Je lisais un vieux 'Chess Life' ramassé au CEM et je suis tombé sur une finale très intéressante dans un article de Pal Benko:
F. Lindsay
P. Benko
Trait aux noirs.
Évidemment, les noirs sont dans le trouble et doivent jouer 1...Rc6 pour éviter que le roi blanc s'infiltre, mais c'est sans compter sur les menaces que le cavalier peut créer de l'autre bord.
1...Rc6 2.Cg5 Rb6 2.Ch7 Rc6 (les noirs ne peuvent rien faire) 3.Cf6... et c'est cuit. Le cavalier est imprenable et sur 3...Fc8 4.Ce8 et le pion g7 tombe. Tout cela est plutôt simple, surtout de nos jours quand on peut simplement démarrer un engin et confirmer que chaque décision stratégique ou tactique ne comporte pas de 'trou'.
Mais là n'est pas la question.
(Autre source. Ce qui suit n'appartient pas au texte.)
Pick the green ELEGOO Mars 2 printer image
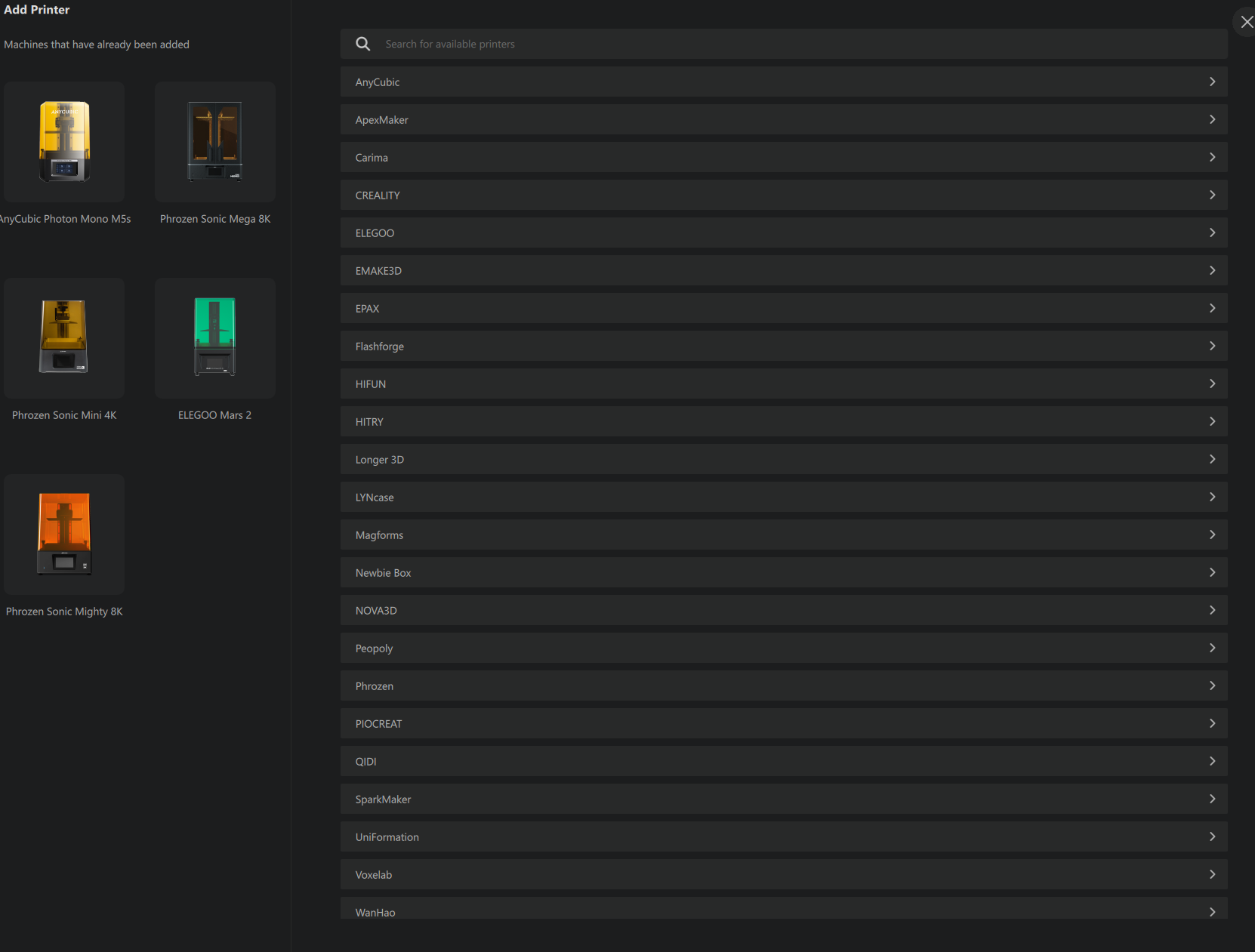The image size is (1255, 952). [x=215, y=337]
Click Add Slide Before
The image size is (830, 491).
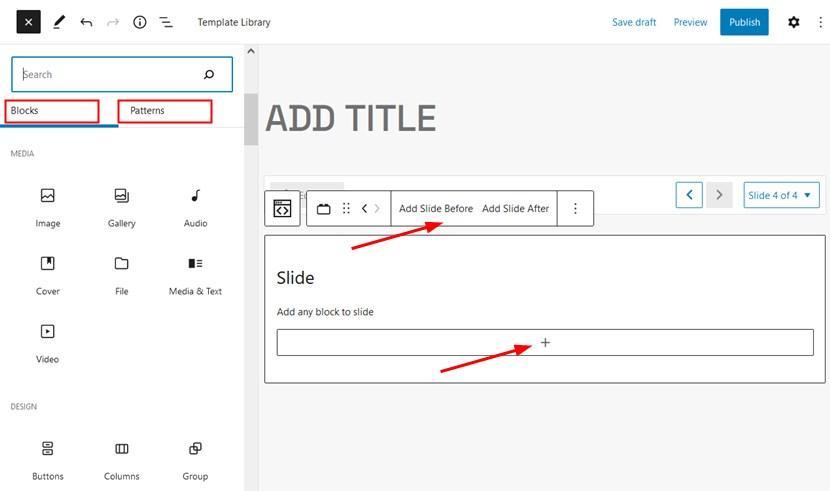pyautogui.click(x=436, y=208)
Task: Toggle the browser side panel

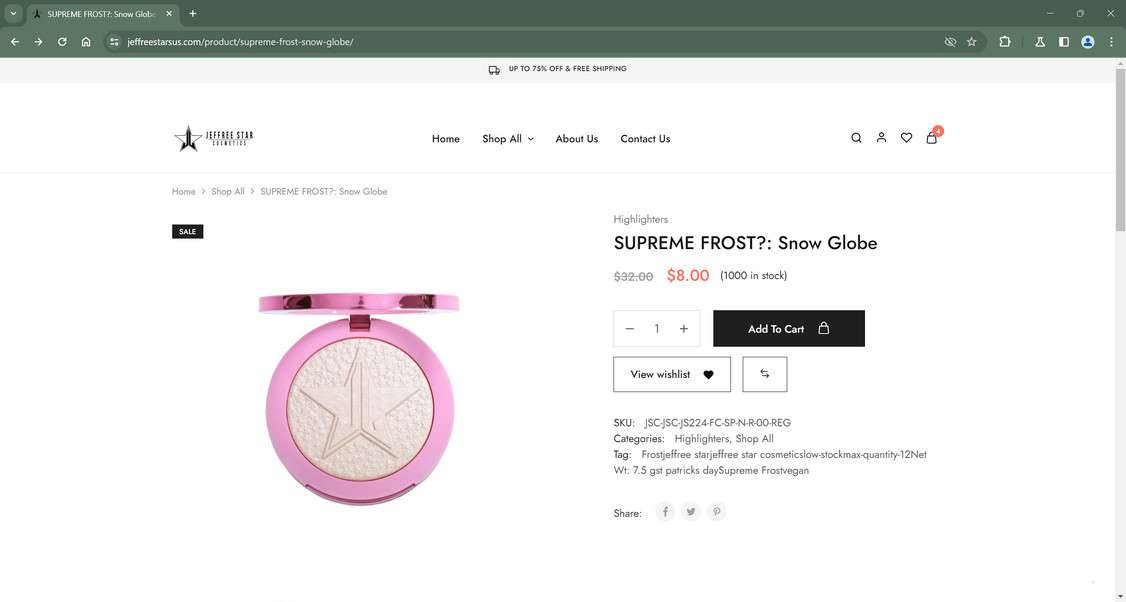Action: [1064, 42]
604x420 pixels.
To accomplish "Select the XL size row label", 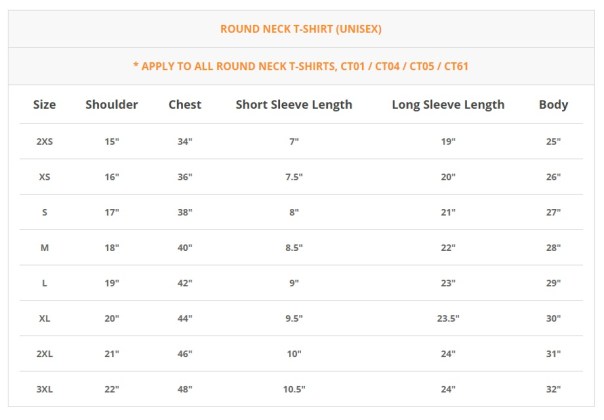I will pyautogui.click(x=44, y=318).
Dans son article, Benko mentionne que la position initiale, toujours avec le trait aux noirs, serait probablement nulle si le fou est en e8 plutôt qu'en d7. Voyons voir:
Trait aux noirs
Ici, après 1...Rc6, c'est évident que le plan avec 2.Cg5 ne fonctionne pas car les noirs peuvent maintenant prendre le cavalier et le fou protège les cases importantes. On s'entend, c'est plus facile pour les noirs avec le fou en e8.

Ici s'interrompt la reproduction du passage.